GetMethod method= new GetMethod(getPath()+"/"+POS2SNP+"/_design/genotypage/_view/snpMutation");
parseResult("Map1",method);
method= new GetMethod(getPath()+"/"+POS2SNP+"/_design/genotypage/_view/snpByClass");
parseResult("Map2",method);
method= new GetMethod(getPath()+"/"+POS2SNP+"/_design/genotypage/_view/snpByClassMaxHet");
method.setQueryString("group=true");
parseResult("Map3",method);
method= new GetMethod(getPath()+"/"+POS2SNP+"/_design/genotypage/_view/snpByName");
method.setQueryString("key="+URLEncoder.encode("\"rs1\"","UTF8"));
parseResult("Map4",method);


deleteDatabase(POS2SNP) ;
}

public static void main(String[] args) {
try {
int optind=0;
CouchDBTest01 app=new CouchDBTest01();
while(optind<args.length)
{
if(args[optind].equals("-h"))
{
System.err.println("Pierre Lindenbaum PhD.");
System.err.println("-h this screen");
System.err.println("-H (host)");
System.err.println("-p (port)");
System.err.println("-d debug");
return;
}
else if (args[optind].equals("-H"))
{
app.host=args[++optind];
}
else if (args[optind].equals("-p"))
{
app.port=Integer.parseInt(args[++optind]);
}
else if (args[optind].equals("--"))
{
++optind;
break;
}
else if (args[optind].startsWith("-"))
{
System.err.println("bad argument " + args[optind]);
System.exit(-1);
}
else
{
break;
}
++optind;
}
app.makeTest();

} catch (Exception e) {
e.printStackTrace();
}
}
}

5 comments:

dalloliogm said...

The idea is good, and thank you for the post.
However, I am not sure on which are the advantages of couchdb over a relational database, for bioinformatics...

dalloliogm said...

for example, let's say you want to collect all the snps within 40,000 bp of any gene in a list of genes.

How would you do that with couchdb? Will it be simpler with respect to a relational database?

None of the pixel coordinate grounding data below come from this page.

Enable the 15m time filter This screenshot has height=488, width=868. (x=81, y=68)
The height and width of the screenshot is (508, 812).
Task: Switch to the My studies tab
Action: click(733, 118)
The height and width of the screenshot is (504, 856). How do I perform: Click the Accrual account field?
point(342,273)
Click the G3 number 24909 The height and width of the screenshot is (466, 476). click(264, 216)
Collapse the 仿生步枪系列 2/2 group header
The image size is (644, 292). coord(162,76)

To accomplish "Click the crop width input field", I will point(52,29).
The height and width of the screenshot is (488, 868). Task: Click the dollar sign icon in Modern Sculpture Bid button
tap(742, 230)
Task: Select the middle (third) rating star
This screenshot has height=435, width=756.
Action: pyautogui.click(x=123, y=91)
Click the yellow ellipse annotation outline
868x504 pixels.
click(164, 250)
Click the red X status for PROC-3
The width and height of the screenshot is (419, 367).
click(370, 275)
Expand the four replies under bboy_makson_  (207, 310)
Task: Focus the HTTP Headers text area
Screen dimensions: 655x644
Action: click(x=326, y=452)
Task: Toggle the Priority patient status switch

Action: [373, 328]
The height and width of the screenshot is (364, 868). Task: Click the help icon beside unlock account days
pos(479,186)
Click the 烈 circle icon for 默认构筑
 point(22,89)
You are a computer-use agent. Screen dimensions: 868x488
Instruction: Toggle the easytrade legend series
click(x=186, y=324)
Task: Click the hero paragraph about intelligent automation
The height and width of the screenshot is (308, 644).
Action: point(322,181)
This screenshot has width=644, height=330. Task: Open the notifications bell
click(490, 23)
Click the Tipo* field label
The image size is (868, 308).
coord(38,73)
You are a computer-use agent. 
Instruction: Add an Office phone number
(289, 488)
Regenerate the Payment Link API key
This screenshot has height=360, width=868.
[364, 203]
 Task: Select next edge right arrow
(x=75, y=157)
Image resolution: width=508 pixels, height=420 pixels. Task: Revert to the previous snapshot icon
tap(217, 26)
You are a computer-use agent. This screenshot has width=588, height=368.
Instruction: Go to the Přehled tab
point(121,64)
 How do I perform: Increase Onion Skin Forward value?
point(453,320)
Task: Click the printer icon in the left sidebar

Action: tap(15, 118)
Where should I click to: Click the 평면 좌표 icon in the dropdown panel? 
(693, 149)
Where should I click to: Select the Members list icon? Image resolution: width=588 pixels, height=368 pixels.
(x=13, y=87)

Or another example may be representing a graph into couchdb. Do you think it would be easier to navigate it with this solutions?

Pierre Lindenbaum said...

@dalloliogm I don't think you can do things like that (join,...) with a *single* query. But I would store the start positions of the genes just like I stored the snp , I would query each gene for each snp and store the result in a temporary database before digesting the result.

There is no SQL for this kind of key/value databases because you can store anything in the entries. You have to create your own tool to query and digest your data.


Hadoop & Hierachical data: http://wiki.apache.org/couchdb/How_to_store_hierarchical_dataPierre

dalloliogm said...

ok, very interesting then.
I think I will stick with sqlalchemy and mysql for the moment, but for the next project I will look at it.
I was also looking at hdf5, a binary format which is similar to a hierarchical database.

Mic L said...

Could you please post the whole project on GitHub?